**EXTRAIT DE TEXTE**.
Les Comores ont revendiqué la souveraineté sur Mayotte, considérant que Mayotte aurait dû rejoindre le reste de l’archipel pour former l’État indépendant des Comores, sur la base du principe de l’unité territoriale. Les Comores ont soulevé la question à l’ONU, qui a adopté en 1975 une résolution appelant à des négociations. En réponse, la France a invoqué le choix de Mayotte de rester un territoire français, ce qui a provoqué des tensions entre la France et les Comores. Récemment, les Comores ont commencé à faire appel à l’Union africaine, au Mouvement des pays non alignés et à l’Organisation de la conférence islamique pour obtenir leur soutien dans la question de Mayotte. L’Azerbaïdjan soutient la revendication de souveraineté des Comores sur Mayotte.

L’inondation, qui s’est produite à Mayotte en décembre 2024 à la suite du cyclone Chido, a causé des dégâts considérables dans toute l’île. Au lieu d’exprimer ses condoléances pour les inondations dévastatrices à Mayotte, la machine de propagande azerbaïdjanaise s’est concentrée sur l’incident au cours duquel le président Macron a été confronté à des habitants frustrés. Les propagandistes azerbaïdjanais ont émis l’hypothèse que la France était responsable de la situation. La frustration des habitants de Mayotte face à la réaction du gouvernement au cyclone Chido, malgré l’aide substantielle de la France[3], est comparable aux protestations publiques en Espagne (octobre 2024) et aux États-Unis (août 2024), où les efforts des gouvernements pour gérer les inondations et les incendies de forêt ont été fortement critiqués, mais les propagandistes azerbaïdjanais n’ont pas réagi à ces situations ou ne les ont pas exploitées de la même manière.

**ÉNONCÉ ÉCRIT 1**.
Répondez aux questions suivantes d'après le texte sur Mayotte :
(a) En quelle année l'ONU a-t-elle adopté une résolution appelant à des négociations ?
(b) Quel cyclone a précédé l'inondation de décembre 2024 à Mayotte ?
(c) Dans quels pays et à quelles dates ont eu lieu les protestations auxquelles est comparée la frustration des habitants de Mayotte ?
**ÉNONCÉ ÉCRIT 2**. Rédigez la suite du texte sur Mayotte à partir de sa dernière phrase.
Les lignes ne sont pas nécessaires.

**MATÉRIEL PRÉSENTÉ**.
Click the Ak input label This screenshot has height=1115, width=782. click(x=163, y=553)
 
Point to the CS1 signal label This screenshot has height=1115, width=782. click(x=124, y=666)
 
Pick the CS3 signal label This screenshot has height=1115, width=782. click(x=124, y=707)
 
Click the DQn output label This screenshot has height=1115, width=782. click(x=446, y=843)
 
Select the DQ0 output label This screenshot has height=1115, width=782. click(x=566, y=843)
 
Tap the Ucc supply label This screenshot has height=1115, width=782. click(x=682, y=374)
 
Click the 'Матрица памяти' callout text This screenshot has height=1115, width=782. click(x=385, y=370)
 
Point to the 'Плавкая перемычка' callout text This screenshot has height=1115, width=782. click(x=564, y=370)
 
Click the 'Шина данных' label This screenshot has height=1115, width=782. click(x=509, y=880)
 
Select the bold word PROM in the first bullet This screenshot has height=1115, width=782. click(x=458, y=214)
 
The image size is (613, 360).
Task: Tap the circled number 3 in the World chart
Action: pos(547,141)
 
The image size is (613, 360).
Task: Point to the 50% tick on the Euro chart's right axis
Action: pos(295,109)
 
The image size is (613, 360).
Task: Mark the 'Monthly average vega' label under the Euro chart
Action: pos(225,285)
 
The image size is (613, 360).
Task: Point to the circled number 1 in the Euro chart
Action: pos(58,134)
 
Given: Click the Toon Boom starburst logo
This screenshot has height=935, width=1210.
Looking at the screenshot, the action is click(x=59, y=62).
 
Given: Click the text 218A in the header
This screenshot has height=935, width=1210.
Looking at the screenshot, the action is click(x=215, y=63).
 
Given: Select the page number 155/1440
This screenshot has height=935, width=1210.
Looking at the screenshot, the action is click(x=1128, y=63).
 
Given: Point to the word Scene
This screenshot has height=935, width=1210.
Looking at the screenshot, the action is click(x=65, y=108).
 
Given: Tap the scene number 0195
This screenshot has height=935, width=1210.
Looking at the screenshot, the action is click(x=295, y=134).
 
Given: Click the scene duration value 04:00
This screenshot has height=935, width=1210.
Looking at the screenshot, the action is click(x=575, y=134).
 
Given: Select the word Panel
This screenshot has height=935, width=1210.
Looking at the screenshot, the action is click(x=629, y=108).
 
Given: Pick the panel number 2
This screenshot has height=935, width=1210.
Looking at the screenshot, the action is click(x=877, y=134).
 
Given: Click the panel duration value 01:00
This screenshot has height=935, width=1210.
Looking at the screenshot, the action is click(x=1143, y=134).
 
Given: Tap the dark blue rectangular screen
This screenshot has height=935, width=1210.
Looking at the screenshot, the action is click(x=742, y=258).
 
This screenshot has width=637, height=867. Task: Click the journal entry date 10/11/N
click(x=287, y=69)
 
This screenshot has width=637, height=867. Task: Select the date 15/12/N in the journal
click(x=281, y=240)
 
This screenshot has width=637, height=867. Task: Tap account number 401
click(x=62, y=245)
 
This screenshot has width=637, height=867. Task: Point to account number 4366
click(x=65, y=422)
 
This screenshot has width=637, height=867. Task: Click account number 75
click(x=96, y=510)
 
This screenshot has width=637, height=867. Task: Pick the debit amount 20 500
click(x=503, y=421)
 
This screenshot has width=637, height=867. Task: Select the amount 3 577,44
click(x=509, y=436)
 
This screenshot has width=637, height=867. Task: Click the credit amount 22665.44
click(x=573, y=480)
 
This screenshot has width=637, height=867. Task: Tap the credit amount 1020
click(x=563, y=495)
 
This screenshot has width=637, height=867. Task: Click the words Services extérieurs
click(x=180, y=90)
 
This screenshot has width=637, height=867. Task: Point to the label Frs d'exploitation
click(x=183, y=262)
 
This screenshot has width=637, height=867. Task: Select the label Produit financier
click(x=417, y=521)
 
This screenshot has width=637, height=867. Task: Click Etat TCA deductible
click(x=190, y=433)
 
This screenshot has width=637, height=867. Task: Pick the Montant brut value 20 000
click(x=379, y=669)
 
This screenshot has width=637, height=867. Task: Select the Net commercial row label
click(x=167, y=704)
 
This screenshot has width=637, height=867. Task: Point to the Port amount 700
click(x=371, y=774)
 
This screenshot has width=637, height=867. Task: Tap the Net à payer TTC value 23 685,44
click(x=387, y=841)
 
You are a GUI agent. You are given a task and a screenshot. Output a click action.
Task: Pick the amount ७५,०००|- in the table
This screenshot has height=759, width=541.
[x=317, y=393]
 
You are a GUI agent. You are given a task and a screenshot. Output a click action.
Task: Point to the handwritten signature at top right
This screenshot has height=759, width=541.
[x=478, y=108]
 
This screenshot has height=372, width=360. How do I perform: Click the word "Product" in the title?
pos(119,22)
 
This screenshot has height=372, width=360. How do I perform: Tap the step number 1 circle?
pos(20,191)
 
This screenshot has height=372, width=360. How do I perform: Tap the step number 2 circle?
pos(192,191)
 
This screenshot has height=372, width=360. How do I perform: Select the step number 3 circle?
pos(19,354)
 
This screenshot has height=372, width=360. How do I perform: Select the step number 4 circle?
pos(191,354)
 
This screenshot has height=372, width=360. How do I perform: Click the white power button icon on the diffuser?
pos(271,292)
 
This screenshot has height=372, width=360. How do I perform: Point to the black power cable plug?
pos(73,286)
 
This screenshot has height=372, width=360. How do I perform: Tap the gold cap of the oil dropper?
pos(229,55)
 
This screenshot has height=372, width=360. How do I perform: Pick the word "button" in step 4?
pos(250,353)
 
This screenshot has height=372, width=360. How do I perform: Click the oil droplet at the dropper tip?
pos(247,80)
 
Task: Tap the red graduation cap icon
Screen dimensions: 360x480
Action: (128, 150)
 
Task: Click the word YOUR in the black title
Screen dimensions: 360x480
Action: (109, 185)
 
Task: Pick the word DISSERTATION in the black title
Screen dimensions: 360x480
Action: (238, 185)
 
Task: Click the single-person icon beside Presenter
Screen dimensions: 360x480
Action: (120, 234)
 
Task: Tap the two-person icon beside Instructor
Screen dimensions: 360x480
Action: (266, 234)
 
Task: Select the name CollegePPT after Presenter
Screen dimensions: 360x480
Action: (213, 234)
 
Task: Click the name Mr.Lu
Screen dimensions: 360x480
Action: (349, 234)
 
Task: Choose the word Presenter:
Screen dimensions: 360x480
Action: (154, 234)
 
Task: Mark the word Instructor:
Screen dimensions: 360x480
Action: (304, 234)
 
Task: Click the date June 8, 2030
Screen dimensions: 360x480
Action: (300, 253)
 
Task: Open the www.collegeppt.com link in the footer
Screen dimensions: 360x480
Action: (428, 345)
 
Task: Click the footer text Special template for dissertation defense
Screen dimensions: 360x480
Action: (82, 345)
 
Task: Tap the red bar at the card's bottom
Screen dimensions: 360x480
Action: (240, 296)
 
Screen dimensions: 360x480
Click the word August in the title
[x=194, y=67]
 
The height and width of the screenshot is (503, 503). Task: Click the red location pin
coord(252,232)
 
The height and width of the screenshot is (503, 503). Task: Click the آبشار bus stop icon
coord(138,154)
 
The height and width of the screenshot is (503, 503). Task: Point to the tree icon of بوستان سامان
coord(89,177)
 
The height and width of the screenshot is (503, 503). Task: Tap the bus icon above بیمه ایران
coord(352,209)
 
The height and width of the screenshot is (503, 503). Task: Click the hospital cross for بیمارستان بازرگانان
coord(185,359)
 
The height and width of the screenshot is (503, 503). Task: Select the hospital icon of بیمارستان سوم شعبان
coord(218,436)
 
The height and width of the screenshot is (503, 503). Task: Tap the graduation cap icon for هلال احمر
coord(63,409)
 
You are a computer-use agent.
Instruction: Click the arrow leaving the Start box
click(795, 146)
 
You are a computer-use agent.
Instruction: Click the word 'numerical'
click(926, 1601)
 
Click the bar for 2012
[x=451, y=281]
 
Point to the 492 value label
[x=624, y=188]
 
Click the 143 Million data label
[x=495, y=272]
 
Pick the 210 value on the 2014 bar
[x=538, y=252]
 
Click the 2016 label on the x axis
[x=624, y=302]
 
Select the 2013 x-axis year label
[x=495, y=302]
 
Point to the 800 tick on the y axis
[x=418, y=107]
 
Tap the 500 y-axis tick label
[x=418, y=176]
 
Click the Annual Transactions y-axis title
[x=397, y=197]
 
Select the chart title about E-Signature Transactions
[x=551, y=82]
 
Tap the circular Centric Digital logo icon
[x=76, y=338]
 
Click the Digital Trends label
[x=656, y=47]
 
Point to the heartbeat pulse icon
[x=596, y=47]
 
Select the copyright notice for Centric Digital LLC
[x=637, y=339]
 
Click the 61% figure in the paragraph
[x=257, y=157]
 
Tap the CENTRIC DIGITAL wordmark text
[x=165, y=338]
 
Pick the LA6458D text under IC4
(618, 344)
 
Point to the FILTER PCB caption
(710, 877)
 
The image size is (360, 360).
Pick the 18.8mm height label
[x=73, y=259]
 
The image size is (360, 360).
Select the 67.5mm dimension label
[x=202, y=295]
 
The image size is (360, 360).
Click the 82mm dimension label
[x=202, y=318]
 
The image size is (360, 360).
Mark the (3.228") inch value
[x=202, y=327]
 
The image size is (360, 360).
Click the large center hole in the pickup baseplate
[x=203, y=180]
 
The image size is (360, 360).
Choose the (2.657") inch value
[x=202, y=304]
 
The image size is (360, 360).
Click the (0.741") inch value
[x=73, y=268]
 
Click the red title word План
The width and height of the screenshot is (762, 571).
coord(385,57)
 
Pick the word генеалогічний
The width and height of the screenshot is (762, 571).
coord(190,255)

**RÉSULTAT DE L'EXERCICE 1**.
(a) En 1975.
(b) Le cyclone Chido.
(c) En Espagne en octobre 2024 et aux États-Unis en août 2024.

**RÉSULTAT DE L'EXERCICE 2**.
La présidence de la COP29 au service d’une rhétorique anti-française

Enfin, l’Azerbaïdjan a utilisé son statut d’hôte de la 29e session de la Conférence des Parties (COP29) à la Convention-cadre des Nations Unies sur les changements climatiques pour faire entendre des discours anti-français au ton ferme, dans le but évident de retourner le Sud contre la France. Il a déclaré le soutien de l’Azerbaïdjan aux petits États insulaires en tant que président du Mouvement des pays non alignés, président de la COP29 et à l’avenir. Alors que dans son discours lors de la cérémonie d’ouverture de la COP29, son président Aliyev a utilisé une rhétorique anti-européenne et anti-occidentale en général, dans son discours prononcé lors du sommet des dirigeants des petits États insulaires en développement sur le changement climatique le lendemain, il a accusé la France de « colonisation » de ses territoires d’outre-mer dans le Pacifique, la Corse et Mayotte[4]. Il a également fait référence aux « colonies » des Pays-Bas dans le Pacifique. Il a accusé la France de commettre des crimes qui causent une « grave dégradation de l’environnement » dans ces territoires, « endommagent l’écosystème de la planète », ainsi que « les récentes violations des droits de l’homme » par le « régime du président Macron ». Aliyev a également accusé les institutions européennes de « ne pas dénoncer la France » pour ses crimes par « hypocrisie politique » et « corruption politique », et a déclaré qu' »elles partagent la responsabilité avec le gouvernement du président Macron pour les meurtres de personnes innocentes. »

Cette allégation a été faite en référence aux émeutes en Nouvelle-Calédonie au cours du premier semestre 2024 qui, selon les autorités françaises et VIGINUM, un service français responsable de l’ingérence numérique étrangère et de la désinformation, ont été alimentées par l’ingérence étrangère du Groupe d’initiative de Bakou (BIG) entre juillet 2023 et octobre 2024, qui a tenté de remettre en cause l’intégrité territoriale de la France dans ses territoires d’outre-mer en exploitant les mouvements politiques et indépendantistes. Cependant, un rapport de Viginum de décembre 2024 sur la campagne de désinformation numérique anti-française du BIG a conclu qu’en dépit de ses efforts, la campagne n’a pas réussi à obtenir la visibilité et l’influence escomptées au sein des populations francophones ciblées.

M. Aliyev a également rappelé le discours controversé de Joseph Borell, haut représentant de l’Union européenne pour les affaires étrangères et la politique de sécurité, prononcé en octobre 2022, dans lequel il avait qualifié « l’Europe de jardin et le reste du monde de jungle ». Aliyev a déclaré que « si nous sommes des jungles, alors restez loin de nous et n’intervenez pas dans nos affaires ». Il a réitéré sa remarque sur ce discours dans l’interview qu’il a accordée le 18 décembre 2024 au propagandiste russe pro-Kremlin Dmitry Kiselev (sanctionné par l’Union européenne et les États-Unis), en allant plus loin et en suggérant que Borell aurait été un ministre des affaires étrangères idéal pour le dictateur Franco.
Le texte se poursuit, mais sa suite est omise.